If the vector field $ \overrightarrow{A} = A_{\varphi} (r, \theta) \widehat{e}_{\varphi} $ is irrotational, then what will be the value of $ A_{\varphi} (r, \theta) $
My work:
For irrotational case, curl of the vector must be zero.
$curl \ A = \dfrac{1}{r^2 \sin \theta } \begin{vmatrix} \widehat{e}_{r} & r \widehat{e}_{\theta} & r \sin \theta \widehat{e}_{\varphi} \\ \frac{\partial }{\partial r} & \frac{\partial }{\partial \theta} & \frac{\partial }{\partial \varphi} \\ 0 & 0 & r \sin \theta A_{\varphi} (r, \theta) \end{vmatrix}$
$curl \ A = e_r \left [ r \cos \theta A_{\varphi} + r \sin \theta \frac{\partial A_{\varphi}}{\partial \theta} \right ] - r \widehat{e}_{\theta} \left [ ( \sin \theta A_{\varphi} + r \frac{\partial \sin \theta A_{\varphi}}{\partial r} \right ]$
Is this correct? How to proceed further? I have evaluated as follows not sure if that is correct.
$r \cos \theta A_{\varphi} + r \sin \theta \frac{\partial A_{\varphi}}{\partial \theta} = 0 $
$ \frac{\partial A_{\varphi}}{\partial \theta} = - \cot \theta A_{\varphi} $
$\int \frac{d A_{\varphi}}{w_{\varphi}} = -\int \cot \theta \ d \theta $
$ \ln A_{\varphi} = -\ln (\sin \theta) + K(r) \ ........... \ (1)$
$ \sin \theta A_{\varphi} + r \frac{\partial \sin \theta A_{\varphi}}{\partial r} = 0 $
$ \ln A_{\varphi} = -\ln (r) + K (\theta) \ .......... \ (2)$
Combining $ (1) $ and $ (2) $
$ ln A_{\varphi} = -(\ln (r \sin \theta)) $
$ A_{\varphi}(r, \theta) = \dfrac{1}{r \sin \theta }$
This is the result I am getting.
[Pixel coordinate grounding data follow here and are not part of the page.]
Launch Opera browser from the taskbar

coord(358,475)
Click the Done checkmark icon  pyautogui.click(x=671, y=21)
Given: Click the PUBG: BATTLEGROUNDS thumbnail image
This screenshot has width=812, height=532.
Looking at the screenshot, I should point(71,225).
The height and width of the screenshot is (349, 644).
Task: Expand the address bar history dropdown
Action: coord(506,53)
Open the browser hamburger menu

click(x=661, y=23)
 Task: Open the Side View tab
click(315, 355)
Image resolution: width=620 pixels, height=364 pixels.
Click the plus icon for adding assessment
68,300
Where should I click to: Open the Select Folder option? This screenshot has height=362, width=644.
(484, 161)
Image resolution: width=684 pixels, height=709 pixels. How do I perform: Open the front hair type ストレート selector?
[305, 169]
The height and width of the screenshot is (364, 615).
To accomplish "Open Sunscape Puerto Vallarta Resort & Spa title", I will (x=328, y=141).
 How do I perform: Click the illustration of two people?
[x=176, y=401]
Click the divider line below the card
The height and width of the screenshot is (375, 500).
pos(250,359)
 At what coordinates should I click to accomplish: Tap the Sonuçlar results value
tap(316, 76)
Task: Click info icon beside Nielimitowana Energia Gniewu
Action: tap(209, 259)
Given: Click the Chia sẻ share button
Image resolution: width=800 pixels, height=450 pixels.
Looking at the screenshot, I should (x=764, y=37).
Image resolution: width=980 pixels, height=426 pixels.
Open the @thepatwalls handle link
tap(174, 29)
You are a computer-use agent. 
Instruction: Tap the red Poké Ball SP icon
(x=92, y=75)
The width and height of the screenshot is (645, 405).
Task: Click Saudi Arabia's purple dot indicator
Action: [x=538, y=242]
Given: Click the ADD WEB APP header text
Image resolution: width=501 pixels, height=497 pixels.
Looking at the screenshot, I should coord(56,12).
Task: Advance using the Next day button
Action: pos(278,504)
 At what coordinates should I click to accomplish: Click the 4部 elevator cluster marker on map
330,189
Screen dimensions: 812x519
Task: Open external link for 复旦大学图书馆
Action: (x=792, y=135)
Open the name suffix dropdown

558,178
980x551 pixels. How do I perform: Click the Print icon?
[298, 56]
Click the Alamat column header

Could you please advise where I am wrong, What would be the value of $ A_{\varphi}(r, \theta) $?
You almost have done it.
Curl $\nabla \times \vec A$ in spherical coordinates can be defined by the following equation
$$ \nabla \times \vec A = \frac1{r \sin\theta} \left[ \frac{\partial}{\partial \theta}\left( A_\phi \sin \theta\right) - \frac{\partial A_\theta}{\partial \phi} \right]\hat r + \frac1r\left[ \frac1{\sin\theta}\frac{\partial A_r}{\partial \phi} - \frac\partial{\partial r} \left(r A_\phi\right) \right]\hat \theta + \frac1r\left[ \frac\partial{\partial r}\left(rA_\theta\right)-\frac{\partial A_r}{\partial \theta} \right]\hat \phi. $$
Assuming that vector field has the following form $\vec A = A_\phi(r,\theta)\hat \phi$, curl can be described as
$$ \nabla\times\vec A = \frac{1}{r\sin\theta}\left[\sin\theta\frac{\partial A_\phi}{\partial \theta}+ A_\phi\cos\theta \right]\hat r - \frac 1r\left[ r\frac{\partial A_\phi}{\partial r} + A_\phi \right]\hat \theta. $$
Next, applying the condition $\nabla \times\vec A = \vec 0$ leads to set of the equations, since to obtain zero vector all vector elements should be equal to zero
$$ \begin{cases} \displaystyle\sin\theta\frac{\partial A_\phi}{\partial \theta}+ A_\phi\cos\theta = 0\\[1ex] \displaystyle r\frac{\partial A_\phi}{\partial r} + A_\phi = 0 \end{cases} $$
I hope this will help.